Effective educational AI depends on modeling student misconceptions. Such models enable realistic learner simulation and diagnostic, adaptive tutoring. However, instruction-tuning large language models on student responses containing misconception errors can degrade reasoning abilities, creating a tension between faithful misconception modeling and preserving correct reasoning in other contexts. To support both learner simulation and tutoring, we study two misconception-aware models: the Novice Student Misconception Model, trained to acquire a single misconception for simulating an individual student, and the Expert Tutor Misconception Model, trained on multiple misconceptions to capture the error patterns a tutor encounters across students. To study the misconception acquisition dynamics of both models, we develop MalAlgoLib, a library that generates algebra problems with correct solution traces and misconception-specific erroneous traces. Our experiments across three LLMs reveal that the student and the tutor model exhibit fundamentally different misconception acquisition dynamics. For the student model, a single misconception is not learned as a context-specific behavior. Models overapply it across problems, degrading correct-solving accuracy unless training includes correct examples to enforce boundaries. In contrast, the tutor model can learn multiple misconceptions jointly without sacrificing correct-solving accuracy. Critically, intermediate reasoning steps are the bottleneck. With final-answer supervision alone, models cannot learn where error enters the solution, so neither the student model nor the tutor model acquires misconceptions regardless of data size. Together, these results, enabled by MalAlgoLib, provide an interpretable account of misconception acquisition under instruction tuning and guidance for training misconception-aware LLMs while preserving correct reasoning.

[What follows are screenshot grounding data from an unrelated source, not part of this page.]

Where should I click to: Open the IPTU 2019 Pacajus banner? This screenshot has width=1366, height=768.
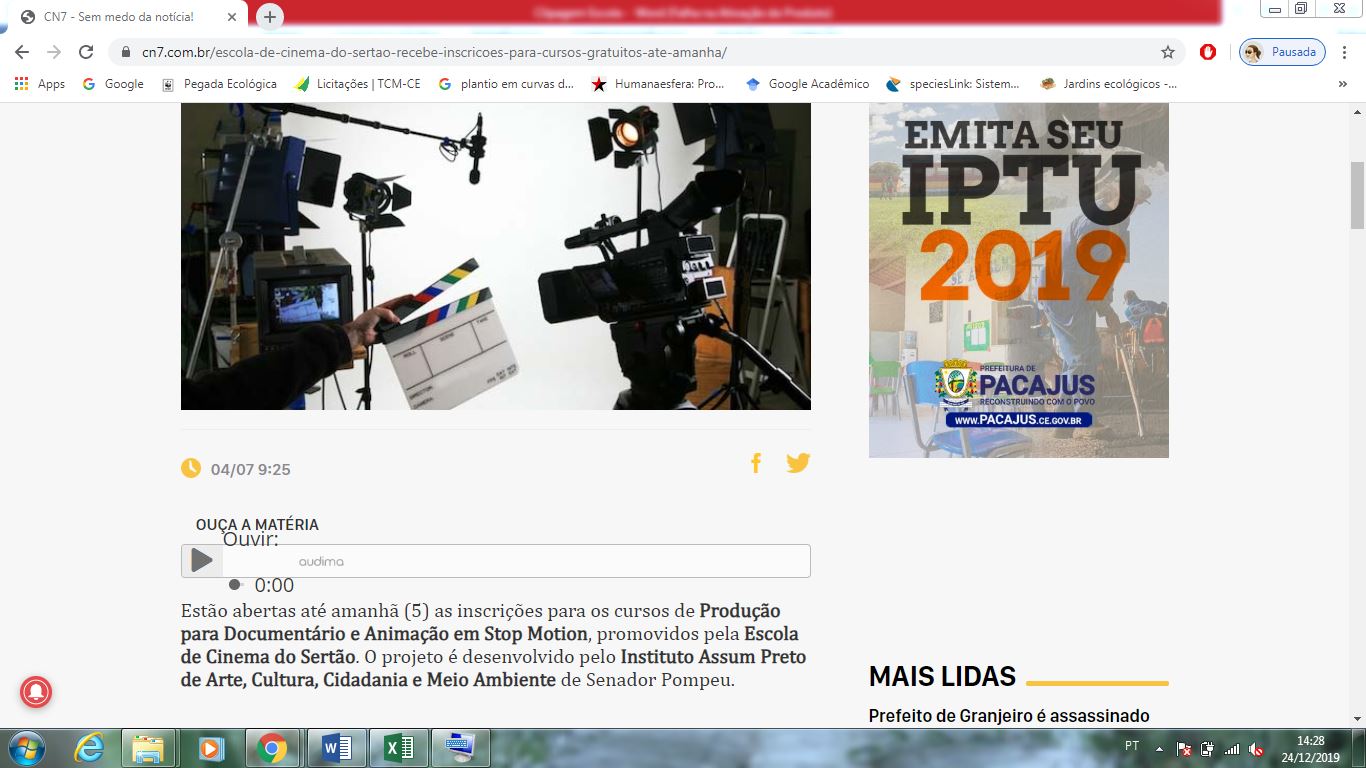1018,280
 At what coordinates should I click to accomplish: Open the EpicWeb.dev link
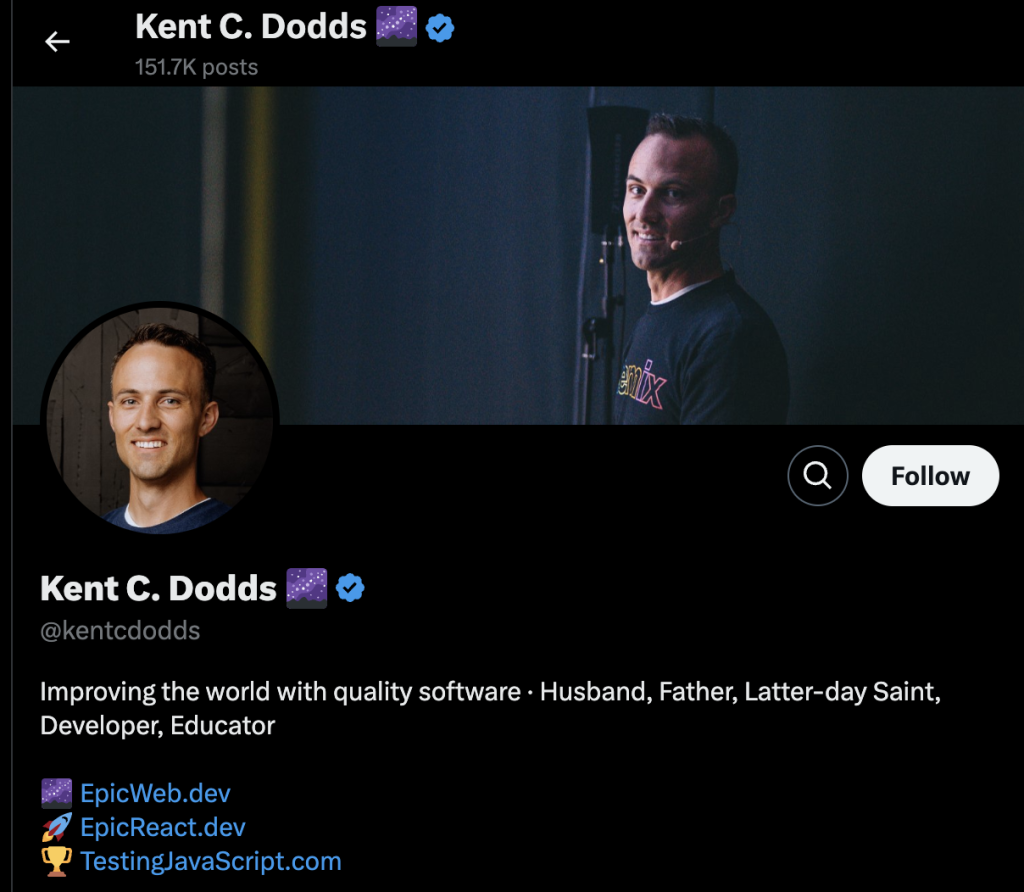155,794

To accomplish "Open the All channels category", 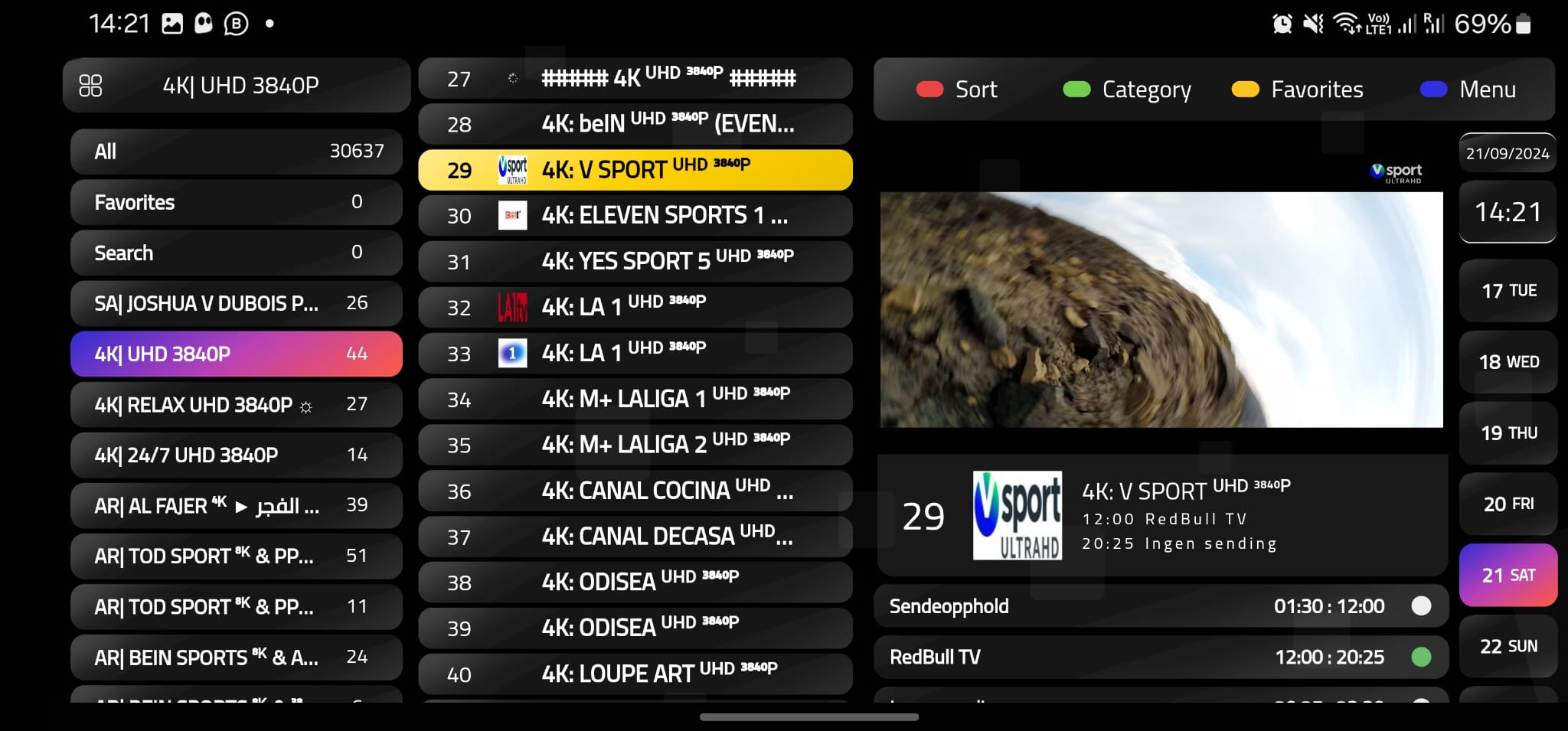I will click(x=236, y=152).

翻译：有效的教育AI依赖于对学生误解的建模。此类模型能够实现真实的学习者模拟以及诊断性和适应性辅导。然而，在包含误解错误的学生回答上对大型语言模型进行指令微调可能会削弱其推理能力，从而在忠实建模误解与在其他情境中保持正确推理之间形成矛盾。为了同时支持学习者模拟和辅导，我们研究了两种具备误解感知能力的模型：新手学生误解模型，该模型被训练习得单一误解以模拟单个学生；以及专家导师误解模型，该模型在多种误解数据上训练，以捕捉导师在跨学生辅导中遇到的错误模式。为了研究这两种模型的误解习得动态，我们开发了MalAlgoLib，这是一个生成代数问题的库，包含正确的解题轨迹和特定误解引起的错误轨迹。我们在三种LLM上的实验表明，学生模型和导师模型展现出根本不同的误解习得动态。对于学生模型，单一误解并非作为上下文特定行为被学习；模型会将其过度应用于各种问题，除非训练中包含正确示例以界定边界，否则会降低正确解题准确率。相反，导师模型可以在不牺牲正确解题准确率的情况下联合学习多种误解。关键在于，中间推理步骤是瓶颈。如果仅依赖最终答案的监督信号，模型无法学习错误进入解题过程的环节，因此无论数据规模如何，学生模型和导师模型都无法习得误解。综合来看，这些由MalAlgoLib实现的结果，为指令微调下误解习得问题提供了可解释的说明，并为在保持正确推理的同时训练具备误解感知能力的LLM提供了指导。